Why would OpenStack instances fail to wget a URL and work perfectly on others ? For instance:
$ wget -O - 'https://ceph.com/git/?p=ceph.git;a=blob_plain;f=keys/autobuild.asc' Connecting to ceph.com (ceph.com)|208.113.241.137|:443... connected.

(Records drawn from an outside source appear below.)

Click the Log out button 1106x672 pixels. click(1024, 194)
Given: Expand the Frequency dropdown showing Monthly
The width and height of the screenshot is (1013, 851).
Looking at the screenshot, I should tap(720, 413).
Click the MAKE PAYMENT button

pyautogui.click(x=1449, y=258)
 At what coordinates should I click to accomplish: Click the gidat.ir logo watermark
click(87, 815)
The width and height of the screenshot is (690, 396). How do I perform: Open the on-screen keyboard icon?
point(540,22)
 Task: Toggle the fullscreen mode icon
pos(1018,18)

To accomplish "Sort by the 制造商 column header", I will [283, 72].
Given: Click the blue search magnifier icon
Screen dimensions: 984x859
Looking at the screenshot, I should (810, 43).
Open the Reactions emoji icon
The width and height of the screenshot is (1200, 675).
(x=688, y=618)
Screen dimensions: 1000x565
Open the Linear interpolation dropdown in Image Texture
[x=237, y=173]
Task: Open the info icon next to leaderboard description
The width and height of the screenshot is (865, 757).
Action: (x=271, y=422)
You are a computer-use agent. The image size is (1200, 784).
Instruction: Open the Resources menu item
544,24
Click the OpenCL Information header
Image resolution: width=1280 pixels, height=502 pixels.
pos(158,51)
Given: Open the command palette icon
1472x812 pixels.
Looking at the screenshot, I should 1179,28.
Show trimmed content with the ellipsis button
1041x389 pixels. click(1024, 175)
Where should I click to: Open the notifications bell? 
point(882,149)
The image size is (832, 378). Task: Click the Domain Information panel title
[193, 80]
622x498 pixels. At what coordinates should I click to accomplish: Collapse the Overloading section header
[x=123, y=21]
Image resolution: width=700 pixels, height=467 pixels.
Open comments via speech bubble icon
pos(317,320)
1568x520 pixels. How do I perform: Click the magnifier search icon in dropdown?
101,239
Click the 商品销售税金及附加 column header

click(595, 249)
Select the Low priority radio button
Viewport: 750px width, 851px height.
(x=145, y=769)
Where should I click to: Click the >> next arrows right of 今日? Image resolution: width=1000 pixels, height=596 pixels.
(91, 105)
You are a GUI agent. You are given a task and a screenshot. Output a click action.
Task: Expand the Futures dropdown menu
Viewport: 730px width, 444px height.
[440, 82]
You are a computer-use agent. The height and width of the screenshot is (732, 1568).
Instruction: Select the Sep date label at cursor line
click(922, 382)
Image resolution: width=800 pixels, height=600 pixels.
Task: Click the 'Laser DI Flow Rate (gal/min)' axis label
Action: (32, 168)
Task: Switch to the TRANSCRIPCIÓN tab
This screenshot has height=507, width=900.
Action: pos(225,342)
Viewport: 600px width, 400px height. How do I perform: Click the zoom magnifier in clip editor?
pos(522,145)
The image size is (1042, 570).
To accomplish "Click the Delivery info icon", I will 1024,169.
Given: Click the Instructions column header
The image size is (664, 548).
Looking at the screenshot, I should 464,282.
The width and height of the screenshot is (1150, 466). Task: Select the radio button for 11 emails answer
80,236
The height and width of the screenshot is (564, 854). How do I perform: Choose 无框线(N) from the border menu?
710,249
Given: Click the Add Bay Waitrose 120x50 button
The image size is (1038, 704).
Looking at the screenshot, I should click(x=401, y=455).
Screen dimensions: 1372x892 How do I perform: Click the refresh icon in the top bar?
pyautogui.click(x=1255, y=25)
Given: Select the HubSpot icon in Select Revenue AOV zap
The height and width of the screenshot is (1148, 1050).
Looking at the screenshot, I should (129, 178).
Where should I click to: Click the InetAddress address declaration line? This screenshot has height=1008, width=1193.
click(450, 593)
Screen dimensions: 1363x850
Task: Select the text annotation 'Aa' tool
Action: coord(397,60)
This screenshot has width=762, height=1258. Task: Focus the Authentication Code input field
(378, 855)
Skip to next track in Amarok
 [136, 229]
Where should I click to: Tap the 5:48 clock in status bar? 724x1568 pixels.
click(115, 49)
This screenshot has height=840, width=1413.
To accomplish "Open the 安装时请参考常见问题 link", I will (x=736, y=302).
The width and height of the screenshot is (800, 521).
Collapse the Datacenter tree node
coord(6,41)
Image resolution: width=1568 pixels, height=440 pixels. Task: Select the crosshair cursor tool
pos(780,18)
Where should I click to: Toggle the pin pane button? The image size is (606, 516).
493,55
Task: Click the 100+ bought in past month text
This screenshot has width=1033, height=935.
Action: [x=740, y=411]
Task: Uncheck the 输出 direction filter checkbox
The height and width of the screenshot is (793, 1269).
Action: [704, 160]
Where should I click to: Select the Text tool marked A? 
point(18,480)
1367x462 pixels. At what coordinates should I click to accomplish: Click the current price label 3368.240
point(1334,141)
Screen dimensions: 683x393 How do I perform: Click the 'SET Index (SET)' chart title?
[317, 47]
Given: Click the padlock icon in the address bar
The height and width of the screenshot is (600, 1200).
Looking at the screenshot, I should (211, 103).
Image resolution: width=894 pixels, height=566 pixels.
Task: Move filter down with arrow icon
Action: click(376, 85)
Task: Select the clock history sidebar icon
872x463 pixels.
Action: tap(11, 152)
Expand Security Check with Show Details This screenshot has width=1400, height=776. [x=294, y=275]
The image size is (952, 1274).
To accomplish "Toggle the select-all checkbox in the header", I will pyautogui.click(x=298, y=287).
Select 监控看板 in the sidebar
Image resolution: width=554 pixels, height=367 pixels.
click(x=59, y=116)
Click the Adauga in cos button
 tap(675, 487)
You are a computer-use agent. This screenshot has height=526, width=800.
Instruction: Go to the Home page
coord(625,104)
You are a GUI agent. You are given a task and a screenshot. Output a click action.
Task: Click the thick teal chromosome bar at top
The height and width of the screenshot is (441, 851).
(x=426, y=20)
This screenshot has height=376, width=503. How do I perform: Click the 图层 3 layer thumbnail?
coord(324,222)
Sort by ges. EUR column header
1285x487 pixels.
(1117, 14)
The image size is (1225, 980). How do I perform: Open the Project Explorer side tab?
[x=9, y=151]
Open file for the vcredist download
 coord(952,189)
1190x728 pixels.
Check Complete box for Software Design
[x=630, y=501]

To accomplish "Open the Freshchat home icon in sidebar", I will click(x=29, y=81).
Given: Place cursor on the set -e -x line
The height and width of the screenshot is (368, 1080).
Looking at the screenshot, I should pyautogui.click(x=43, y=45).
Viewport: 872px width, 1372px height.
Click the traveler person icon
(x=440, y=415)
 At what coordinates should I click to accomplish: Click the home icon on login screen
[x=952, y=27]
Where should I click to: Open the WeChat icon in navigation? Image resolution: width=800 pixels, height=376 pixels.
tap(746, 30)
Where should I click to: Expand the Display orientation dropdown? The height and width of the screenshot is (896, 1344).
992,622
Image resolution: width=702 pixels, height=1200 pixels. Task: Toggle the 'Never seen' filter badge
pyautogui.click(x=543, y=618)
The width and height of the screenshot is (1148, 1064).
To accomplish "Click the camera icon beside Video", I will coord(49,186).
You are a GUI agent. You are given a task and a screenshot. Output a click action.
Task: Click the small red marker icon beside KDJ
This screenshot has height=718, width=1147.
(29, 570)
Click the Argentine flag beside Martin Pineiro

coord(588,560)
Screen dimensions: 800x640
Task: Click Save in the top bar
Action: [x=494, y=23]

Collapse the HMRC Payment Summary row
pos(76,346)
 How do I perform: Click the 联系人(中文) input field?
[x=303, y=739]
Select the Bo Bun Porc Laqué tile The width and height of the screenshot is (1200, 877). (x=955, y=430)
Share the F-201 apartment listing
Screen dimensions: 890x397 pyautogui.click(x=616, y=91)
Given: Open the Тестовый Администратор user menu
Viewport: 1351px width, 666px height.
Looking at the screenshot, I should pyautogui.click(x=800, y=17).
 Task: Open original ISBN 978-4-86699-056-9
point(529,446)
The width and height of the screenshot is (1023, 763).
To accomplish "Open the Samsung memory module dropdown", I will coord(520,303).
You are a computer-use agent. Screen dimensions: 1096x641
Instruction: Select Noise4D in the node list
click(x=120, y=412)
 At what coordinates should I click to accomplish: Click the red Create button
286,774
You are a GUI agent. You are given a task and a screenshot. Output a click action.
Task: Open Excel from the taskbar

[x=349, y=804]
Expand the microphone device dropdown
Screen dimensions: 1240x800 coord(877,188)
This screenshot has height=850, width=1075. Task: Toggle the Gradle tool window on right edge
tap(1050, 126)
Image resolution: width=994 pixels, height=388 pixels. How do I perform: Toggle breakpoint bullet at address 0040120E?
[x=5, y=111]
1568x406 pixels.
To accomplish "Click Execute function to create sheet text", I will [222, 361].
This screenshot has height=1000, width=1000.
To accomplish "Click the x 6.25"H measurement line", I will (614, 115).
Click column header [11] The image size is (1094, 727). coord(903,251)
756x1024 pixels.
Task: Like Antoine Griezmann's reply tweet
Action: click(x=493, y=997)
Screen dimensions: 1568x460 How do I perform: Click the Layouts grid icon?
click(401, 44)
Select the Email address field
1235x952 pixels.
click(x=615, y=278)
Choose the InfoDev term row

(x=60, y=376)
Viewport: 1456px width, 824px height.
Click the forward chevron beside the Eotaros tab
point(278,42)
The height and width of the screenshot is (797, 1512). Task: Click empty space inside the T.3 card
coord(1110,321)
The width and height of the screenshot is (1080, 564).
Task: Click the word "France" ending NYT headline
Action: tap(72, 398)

HTTP request sent, awaiting response... 200 OK Length: unspecified [text/plain] Saving to: `STDOUT' [<=> ] 0 --.-K/s ^
If it can be fixed by lowering the MTU from the default of 1500 to 1400 with:
$ sudo ip link set mtu 1400 dev eth0 $ sudo ip link show dev eth0 2: eth0:mtu 1400 qdisc pfifo_fast state UP qlen 1000 link/ether fa:16:3e:85:ee:a5 brd ff:ff:ff:ff:ff:ff
it means the underlying OpenStack DHCP should be fixed to set the MTU to 1400.
If neutron is used as a DHCP agent but the dhcp-option-force=26,1400 was not set as instructed on top of OpenVSwitch and GRE, all instances will get an MTU of 1500 which would require fragmentation, as displayed by tcpdump on the host interface:
IP 10.111.1.2 > 10.111.1.1: ICMP 10.111.1.2 unreachable - need to frag (mtu 1445), length 556
When OpenVSwitch uses tinc interfaces for GRE, it sets the DF flag which is obeyed by tinc and the packet is not fragmented and never reaches destination. The puppet neutron module should probably support adding this option automatically when OpenVSwitch is used with GRE.
Hi Loic,
I think that using mss clamping could also work. (I use that for ipsec tunnel or ppoe connexions)
It’s possible to do it with iptables in mangle table (but I’m not sure it’s work with openvswitch gre)
iptables -t mangle -A POSTROUTING -p tcp –tcp-flags SYN,RST SYN -o eth0 -j TCPMSS –set-mss 1460
http://www.linuxtopia.org/Linux_Firewall_iptables/x4700.html